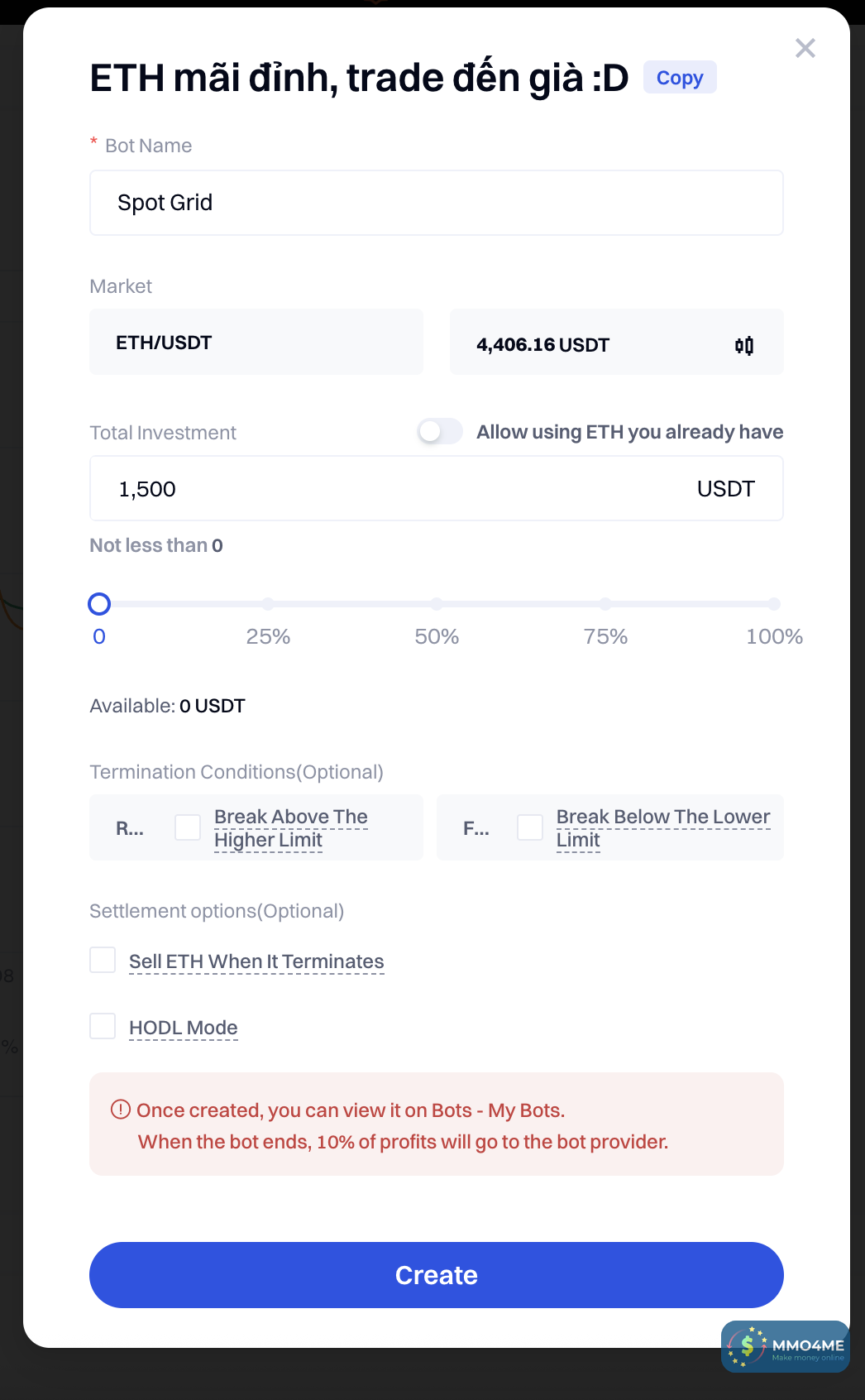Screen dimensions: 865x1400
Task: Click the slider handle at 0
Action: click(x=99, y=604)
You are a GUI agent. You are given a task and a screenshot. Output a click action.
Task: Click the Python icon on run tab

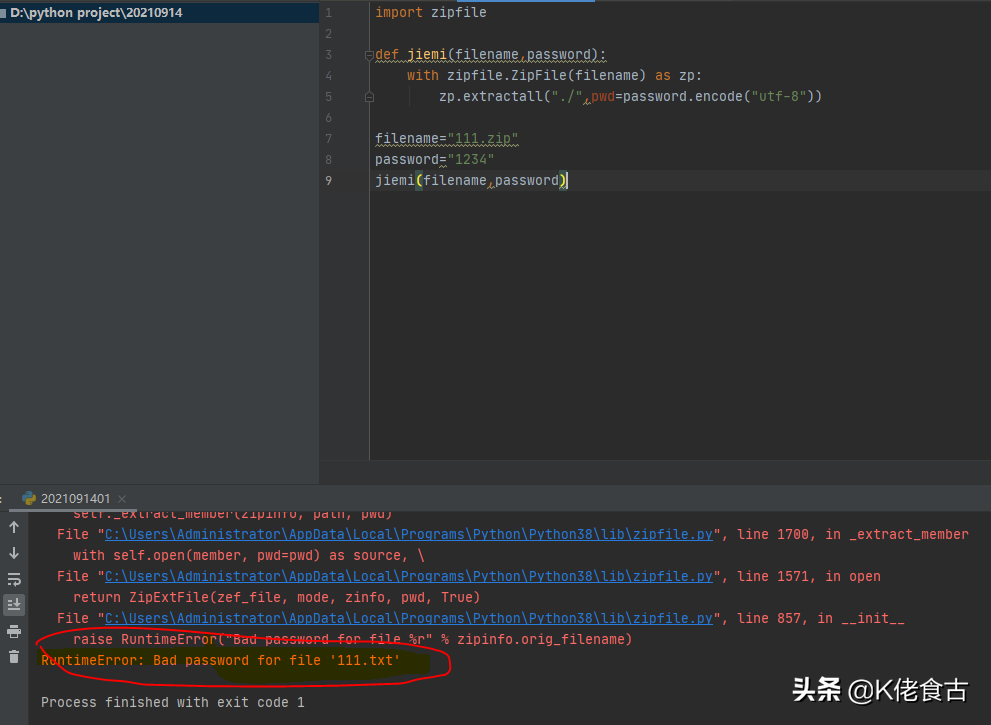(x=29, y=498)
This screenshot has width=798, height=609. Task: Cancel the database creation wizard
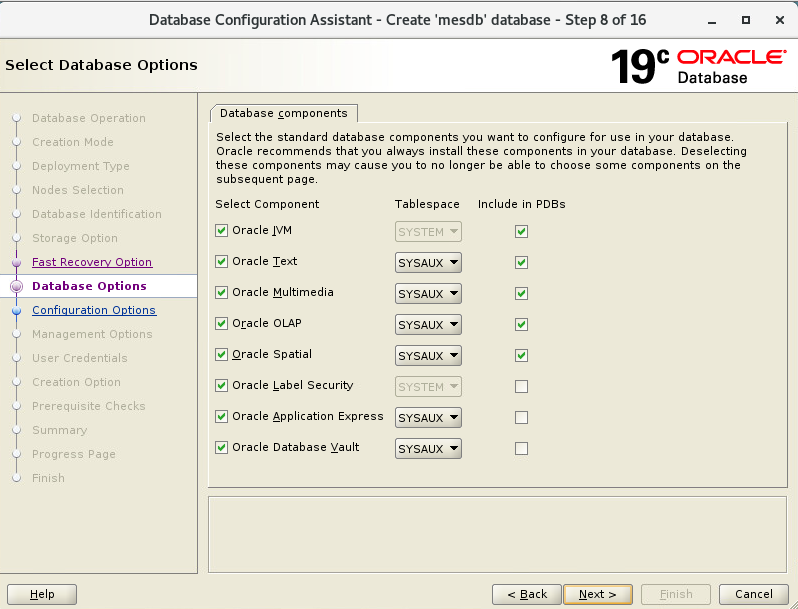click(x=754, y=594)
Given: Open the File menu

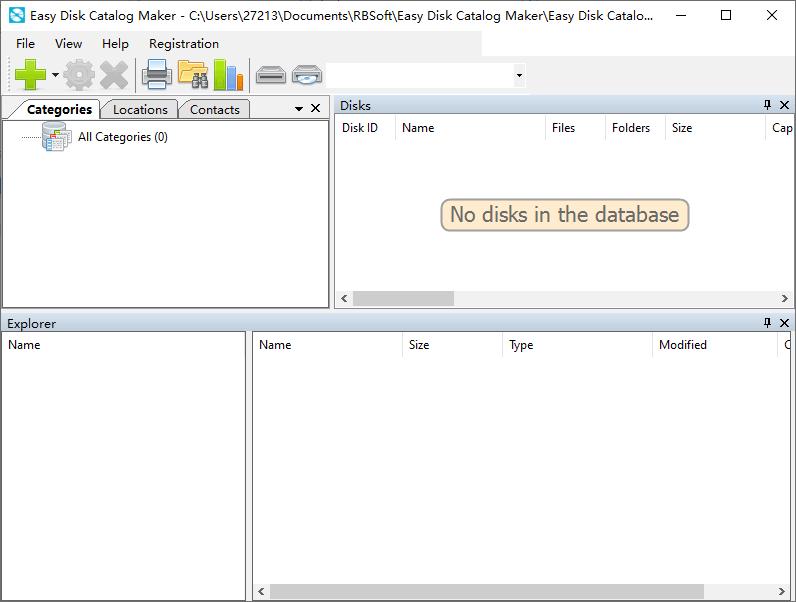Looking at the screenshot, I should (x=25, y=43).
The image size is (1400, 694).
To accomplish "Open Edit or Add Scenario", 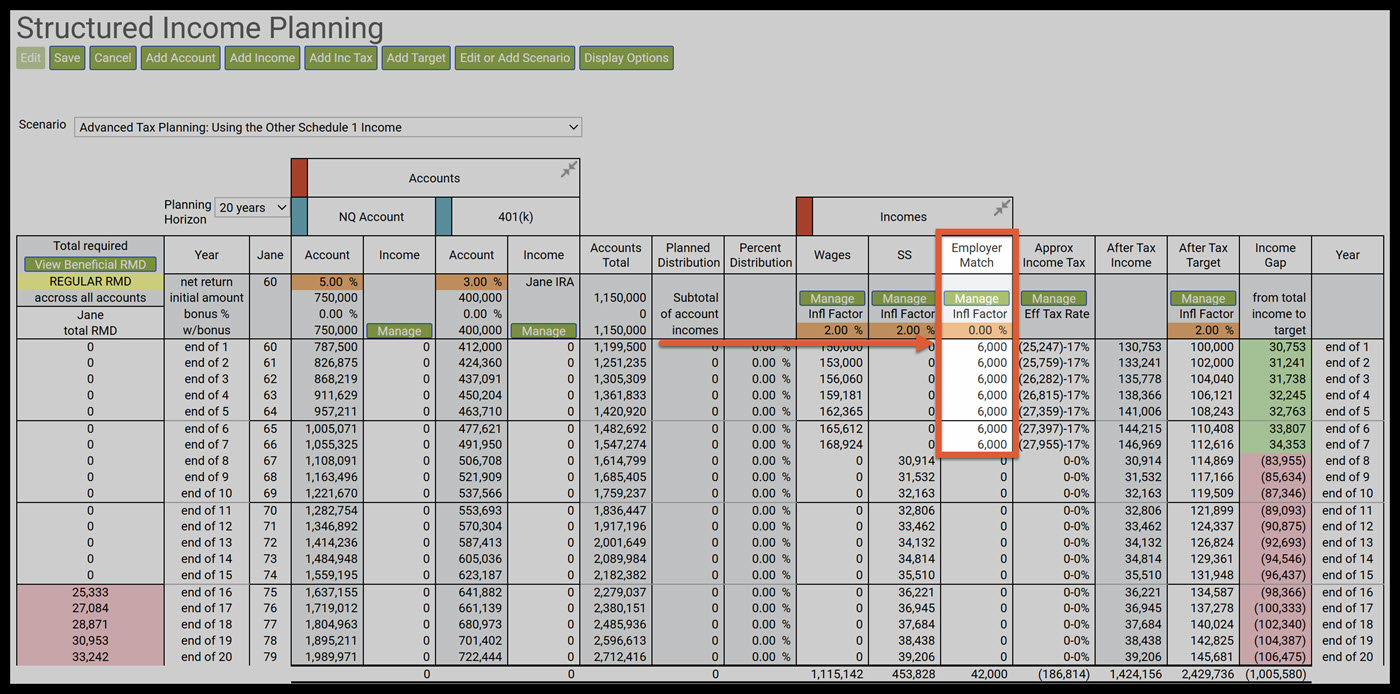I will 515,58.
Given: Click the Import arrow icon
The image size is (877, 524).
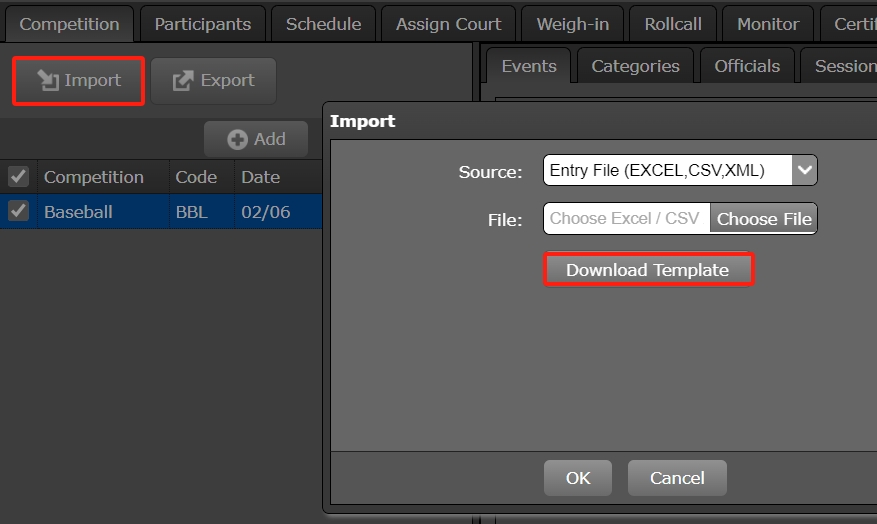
---
#### TRY IT:
In the listing above, find the line with "You are a GUI" and the line with "The image size is (1400, 694).". Set down exactly those lines and everything between them, skipping pictures.

#### RESULT:
You are a GUI agent. You are given a task and a screenshot. Output a click action.
Task: Click the Python icon on run tab

(x=29, y=498)
This screenshot has width=798, height=609. Task: Cancel the database creation wizard
click(x=754, y=594)
Given: Open the File menu

Looking at the screenshot, I should (x=25, y=43).
The image size is (1400, 694).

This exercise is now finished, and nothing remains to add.